Cecelski will lecture on the remarkable life of Abraham Galloway, a North Carolina slave turned Union spy. "I'll mostly tell stories about Galloway and his circle of African-American men and women from eastern North Carolina, based on their letters, diaries and other surviving accounts from the Civil War," says Cecelski.

The son of a white father and a slave mother, Galloway was trained as a brick mason and allowed to work for pay. He fled to the North in 1857 and, after a sojourn in Canada, became a prominent abolitionist and antislavery speaker.

Gen. Benjamin Butler recruited Galloway into the Union Army's secret service, and he gathered valuable intelligence on Confederate activities in Virginia and North Carolina.

Galloway initially refused to recruit blacks for the Union, citing racism in the North. He insisted that black soldiers receive equal pay as their white comrades and schooling for their children, according to Cecelski.

After the Civil War, Galloway was active in politics, winning election to the N.C. Senate and helping to organize the state's first black schools and civil rights groups.

David Cecelski is an independent historian and writer who has taught at Duke, UNC-Chapel Hill and East Carolina University, and is affiliated with UNC's Southern Oral History Program. He earned his Ph.D. at Harvard.

A native of Craven County, he edits the popular oral history series "Listening to History," for the Raleigh News and Observer," and is the author of "Along Freedom Road: Hyde County, North Carolina and the Fate of Black Schools in the South," "Democracy Betrayed: The Wilmington Race Riot of 1898," "Its Legacy A Historian's Coast: Adventures into the Tidewater Past," and "Recollections of My Slavery Days."

Reginald Hildebrand will discuss his work with the North Carolina Freedom Monument Project, a major work of public art to be placed in downtown Raleigh across from the Legislative Building.

Hildebrand is an associate professor of African-American studies and history at UNC- Chapel Hill. He is the author of "The Times Were Strange and Stirring: Methodist Preachers and the Crisis of Emancipation" (Duke University Press, 1995). His research focuses on the period of Emancipation and Reconstruction, although he is currently working on a collection of essays titled "Engaging Blackness: Body, Mind, and Spirit; the Perspectives of Malcolm X, W.E.B. Du Bois, and Howard Thurman."

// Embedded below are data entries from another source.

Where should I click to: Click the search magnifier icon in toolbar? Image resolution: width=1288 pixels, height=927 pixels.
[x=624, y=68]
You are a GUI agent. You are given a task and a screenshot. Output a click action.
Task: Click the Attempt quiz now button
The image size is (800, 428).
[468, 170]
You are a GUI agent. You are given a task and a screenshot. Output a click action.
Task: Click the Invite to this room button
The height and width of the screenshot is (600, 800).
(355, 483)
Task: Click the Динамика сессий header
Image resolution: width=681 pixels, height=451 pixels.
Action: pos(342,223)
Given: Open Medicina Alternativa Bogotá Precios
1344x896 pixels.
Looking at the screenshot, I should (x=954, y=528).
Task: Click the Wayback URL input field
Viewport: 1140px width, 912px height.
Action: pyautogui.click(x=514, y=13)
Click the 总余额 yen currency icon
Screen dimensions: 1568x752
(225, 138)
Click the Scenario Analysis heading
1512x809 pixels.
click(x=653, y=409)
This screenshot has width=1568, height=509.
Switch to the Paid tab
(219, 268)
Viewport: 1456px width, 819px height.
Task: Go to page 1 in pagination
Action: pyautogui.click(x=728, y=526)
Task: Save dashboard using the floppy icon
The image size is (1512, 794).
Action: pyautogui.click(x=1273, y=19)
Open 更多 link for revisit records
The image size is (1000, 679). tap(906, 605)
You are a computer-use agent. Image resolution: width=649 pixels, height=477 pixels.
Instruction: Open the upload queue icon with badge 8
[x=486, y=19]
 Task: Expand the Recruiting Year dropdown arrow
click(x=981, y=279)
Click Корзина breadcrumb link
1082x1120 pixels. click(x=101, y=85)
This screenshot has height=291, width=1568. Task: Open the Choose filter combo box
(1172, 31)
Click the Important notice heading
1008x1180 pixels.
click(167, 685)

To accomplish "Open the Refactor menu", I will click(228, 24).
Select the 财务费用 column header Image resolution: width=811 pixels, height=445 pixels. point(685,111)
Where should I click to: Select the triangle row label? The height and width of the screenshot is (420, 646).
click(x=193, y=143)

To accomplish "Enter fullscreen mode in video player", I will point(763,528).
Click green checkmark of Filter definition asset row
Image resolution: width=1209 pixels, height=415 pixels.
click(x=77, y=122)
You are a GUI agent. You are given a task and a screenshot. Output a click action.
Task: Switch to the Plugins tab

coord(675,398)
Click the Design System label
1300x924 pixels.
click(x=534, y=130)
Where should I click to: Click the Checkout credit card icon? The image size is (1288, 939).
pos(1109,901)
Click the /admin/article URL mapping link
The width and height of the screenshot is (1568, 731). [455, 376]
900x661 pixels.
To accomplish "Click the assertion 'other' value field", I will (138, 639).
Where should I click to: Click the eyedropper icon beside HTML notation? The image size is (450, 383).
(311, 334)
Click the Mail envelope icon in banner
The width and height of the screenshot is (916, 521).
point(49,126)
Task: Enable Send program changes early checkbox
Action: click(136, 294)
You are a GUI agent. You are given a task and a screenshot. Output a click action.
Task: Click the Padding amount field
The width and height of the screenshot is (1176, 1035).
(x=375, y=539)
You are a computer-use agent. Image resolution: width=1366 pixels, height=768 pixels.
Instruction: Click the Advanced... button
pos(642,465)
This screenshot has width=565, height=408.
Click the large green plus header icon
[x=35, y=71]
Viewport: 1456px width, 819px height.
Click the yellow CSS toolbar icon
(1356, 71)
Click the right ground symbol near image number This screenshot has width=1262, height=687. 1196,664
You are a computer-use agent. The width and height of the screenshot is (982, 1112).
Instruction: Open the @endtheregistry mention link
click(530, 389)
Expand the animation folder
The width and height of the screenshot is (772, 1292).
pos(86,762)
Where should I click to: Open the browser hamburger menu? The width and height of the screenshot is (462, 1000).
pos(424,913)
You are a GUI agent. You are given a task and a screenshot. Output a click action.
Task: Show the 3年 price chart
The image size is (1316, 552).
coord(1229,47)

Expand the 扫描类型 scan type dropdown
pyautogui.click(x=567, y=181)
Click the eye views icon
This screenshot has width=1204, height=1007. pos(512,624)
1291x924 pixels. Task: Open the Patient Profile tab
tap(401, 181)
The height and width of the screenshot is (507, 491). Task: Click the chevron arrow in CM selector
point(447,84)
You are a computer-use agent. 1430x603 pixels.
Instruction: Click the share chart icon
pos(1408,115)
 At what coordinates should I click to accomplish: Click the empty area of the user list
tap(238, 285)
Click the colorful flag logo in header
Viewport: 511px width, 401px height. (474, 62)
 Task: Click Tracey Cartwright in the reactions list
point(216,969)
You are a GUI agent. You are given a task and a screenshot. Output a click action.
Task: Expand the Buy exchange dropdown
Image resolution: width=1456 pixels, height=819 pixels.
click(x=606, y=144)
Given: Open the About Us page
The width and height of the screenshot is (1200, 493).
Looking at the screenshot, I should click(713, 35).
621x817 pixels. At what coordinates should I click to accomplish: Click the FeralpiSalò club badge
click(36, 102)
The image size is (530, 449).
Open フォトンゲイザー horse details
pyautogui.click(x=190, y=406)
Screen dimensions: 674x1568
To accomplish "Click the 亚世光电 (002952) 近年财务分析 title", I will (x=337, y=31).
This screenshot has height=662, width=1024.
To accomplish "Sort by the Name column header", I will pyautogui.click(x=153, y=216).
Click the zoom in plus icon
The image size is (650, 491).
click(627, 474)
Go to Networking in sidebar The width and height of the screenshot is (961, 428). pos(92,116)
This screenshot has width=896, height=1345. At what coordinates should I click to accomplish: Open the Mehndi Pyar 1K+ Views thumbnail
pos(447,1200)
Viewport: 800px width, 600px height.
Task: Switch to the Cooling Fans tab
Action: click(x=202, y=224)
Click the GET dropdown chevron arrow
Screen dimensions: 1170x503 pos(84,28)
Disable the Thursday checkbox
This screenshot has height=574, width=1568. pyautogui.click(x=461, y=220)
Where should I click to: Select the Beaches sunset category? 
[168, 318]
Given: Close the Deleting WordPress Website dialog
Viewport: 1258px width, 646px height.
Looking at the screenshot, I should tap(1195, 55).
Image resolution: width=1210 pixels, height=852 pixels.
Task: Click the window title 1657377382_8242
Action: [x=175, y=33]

He has served as interim director of the Sonja Haynes Stone Center for Black Culture and History and interim director of the Institute of African-American Research at UNC-Chapel Hill. He is a former co-chair of the North Carolina Freedom Monument Project, a trustee of the North Carolina Humanities Council, and a member of the board of the Paul Green Foundation.

In addition, he serves as a member of the North Carolina African-American Heritage Commission, and of the advisory board for the North Carolina Historical Review.

Hildebrand received his Bachelor of Arts and Master of Arts from Howard University, and his Ph.D. from Princeton.

A reception will follow the program. Admission is free and open to the public.